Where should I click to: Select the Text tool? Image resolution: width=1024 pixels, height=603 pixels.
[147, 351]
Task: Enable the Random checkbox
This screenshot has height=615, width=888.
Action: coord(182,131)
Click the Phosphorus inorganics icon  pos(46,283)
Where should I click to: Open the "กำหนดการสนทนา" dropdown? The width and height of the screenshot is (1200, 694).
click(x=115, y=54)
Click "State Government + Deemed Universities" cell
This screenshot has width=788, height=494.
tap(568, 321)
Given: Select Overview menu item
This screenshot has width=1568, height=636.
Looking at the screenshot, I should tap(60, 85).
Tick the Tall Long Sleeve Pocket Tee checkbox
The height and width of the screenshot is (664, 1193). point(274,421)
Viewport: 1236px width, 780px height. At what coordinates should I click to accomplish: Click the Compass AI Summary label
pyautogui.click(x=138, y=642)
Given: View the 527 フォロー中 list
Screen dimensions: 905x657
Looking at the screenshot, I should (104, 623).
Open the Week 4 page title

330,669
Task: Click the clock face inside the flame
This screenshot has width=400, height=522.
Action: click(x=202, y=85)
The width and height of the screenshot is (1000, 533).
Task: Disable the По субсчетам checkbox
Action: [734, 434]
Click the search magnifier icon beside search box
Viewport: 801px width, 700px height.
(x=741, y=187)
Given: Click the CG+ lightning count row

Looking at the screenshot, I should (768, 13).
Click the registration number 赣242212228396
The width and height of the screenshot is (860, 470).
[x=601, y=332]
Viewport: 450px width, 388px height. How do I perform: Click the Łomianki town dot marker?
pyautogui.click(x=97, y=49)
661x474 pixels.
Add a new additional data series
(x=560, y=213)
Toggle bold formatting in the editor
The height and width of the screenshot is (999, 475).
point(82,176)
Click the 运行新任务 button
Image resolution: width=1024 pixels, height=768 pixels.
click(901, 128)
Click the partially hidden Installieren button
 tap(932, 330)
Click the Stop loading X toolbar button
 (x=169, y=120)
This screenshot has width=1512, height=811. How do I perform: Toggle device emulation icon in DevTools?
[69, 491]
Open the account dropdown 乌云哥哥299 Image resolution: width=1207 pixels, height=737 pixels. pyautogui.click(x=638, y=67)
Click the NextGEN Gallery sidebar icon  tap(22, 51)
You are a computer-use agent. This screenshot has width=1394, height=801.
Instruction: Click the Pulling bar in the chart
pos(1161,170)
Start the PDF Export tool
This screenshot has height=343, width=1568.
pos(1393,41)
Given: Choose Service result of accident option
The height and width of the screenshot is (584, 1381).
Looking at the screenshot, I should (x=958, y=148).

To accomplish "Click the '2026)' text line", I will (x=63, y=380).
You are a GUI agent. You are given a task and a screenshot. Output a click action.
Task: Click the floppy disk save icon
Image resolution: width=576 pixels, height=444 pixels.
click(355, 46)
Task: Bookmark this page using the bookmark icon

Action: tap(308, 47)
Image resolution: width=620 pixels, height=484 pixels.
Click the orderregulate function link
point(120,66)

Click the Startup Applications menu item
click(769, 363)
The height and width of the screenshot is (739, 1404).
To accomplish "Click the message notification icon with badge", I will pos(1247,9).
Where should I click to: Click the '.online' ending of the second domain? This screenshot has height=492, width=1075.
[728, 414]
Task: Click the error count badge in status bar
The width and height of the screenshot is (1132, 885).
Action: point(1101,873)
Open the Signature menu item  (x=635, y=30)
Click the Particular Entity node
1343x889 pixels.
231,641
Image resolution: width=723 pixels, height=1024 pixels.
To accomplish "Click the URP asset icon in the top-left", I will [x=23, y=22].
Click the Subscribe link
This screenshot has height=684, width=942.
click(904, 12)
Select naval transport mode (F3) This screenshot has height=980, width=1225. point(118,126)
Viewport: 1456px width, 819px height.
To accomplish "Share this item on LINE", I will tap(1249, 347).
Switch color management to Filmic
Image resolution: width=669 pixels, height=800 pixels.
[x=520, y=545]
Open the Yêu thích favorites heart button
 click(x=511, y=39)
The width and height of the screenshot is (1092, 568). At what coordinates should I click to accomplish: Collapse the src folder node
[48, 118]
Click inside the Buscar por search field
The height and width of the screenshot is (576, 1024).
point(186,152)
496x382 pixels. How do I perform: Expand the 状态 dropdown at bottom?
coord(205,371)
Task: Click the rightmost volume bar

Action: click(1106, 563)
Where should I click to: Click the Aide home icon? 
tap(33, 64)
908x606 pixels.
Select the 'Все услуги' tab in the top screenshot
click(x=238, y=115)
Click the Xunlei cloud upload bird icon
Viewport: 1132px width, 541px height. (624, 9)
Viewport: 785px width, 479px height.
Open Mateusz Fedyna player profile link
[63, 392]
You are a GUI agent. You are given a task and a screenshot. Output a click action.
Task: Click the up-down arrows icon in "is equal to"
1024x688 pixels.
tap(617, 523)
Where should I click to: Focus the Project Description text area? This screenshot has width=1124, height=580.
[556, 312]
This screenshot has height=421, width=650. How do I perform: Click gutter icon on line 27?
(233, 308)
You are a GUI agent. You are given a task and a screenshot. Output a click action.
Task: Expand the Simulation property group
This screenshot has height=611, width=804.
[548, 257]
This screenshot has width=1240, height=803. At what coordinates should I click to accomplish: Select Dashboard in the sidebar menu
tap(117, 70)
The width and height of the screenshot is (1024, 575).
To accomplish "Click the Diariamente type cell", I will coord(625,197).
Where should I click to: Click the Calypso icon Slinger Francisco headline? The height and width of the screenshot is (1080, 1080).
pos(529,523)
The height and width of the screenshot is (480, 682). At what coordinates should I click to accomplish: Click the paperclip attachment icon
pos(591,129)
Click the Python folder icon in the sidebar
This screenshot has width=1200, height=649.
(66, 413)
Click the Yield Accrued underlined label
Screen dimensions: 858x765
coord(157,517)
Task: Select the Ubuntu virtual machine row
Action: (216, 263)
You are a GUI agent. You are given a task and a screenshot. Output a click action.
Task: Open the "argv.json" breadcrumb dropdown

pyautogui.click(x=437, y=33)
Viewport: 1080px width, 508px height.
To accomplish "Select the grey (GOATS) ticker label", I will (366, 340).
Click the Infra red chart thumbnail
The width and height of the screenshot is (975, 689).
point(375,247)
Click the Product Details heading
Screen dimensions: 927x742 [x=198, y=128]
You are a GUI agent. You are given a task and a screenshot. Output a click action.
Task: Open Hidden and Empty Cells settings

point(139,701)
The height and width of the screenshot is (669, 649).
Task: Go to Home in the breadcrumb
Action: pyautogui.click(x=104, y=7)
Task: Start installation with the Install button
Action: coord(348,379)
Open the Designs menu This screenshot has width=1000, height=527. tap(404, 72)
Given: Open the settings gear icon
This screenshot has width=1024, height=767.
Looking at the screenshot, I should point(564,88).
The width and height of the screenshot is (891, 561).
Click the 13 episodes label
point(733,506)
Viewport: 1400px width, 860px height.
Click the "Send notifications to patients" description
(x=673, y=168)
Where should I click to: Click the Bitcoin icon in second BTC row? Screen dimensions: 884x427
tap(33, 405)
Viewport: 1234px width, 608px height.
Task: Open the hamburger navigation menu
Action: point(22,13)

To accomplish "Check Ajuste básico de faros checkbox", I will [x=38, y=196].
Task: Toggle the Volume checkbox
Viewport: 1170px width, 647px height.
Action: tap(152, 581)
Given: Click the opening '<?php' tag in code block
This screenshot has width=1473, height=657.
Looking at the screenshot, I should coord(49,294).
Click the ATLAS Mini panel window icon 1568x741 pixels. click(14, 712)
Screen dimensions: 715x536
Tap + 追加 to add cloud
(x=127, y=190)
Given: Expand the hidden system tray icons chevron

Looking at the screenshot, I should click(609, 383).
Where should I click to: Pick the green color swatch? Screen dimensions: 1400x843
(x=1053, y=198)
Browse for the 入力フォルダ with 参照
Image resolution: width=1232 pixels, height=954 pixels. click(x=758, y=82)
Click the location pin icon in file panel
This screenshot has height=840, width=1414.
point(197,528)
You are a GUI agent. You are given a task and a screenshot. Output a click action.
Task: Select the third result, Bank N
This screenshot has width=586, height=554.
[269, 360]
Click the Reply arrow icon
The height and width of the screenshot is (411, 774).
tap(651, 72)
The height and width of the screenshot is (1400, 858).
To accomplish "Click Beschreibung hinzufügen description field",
§
Working from the entries above, find every line in which the word "result" occurs and copy it.

Given: Choose Service result of accident option
Task: Select the third result, Bank N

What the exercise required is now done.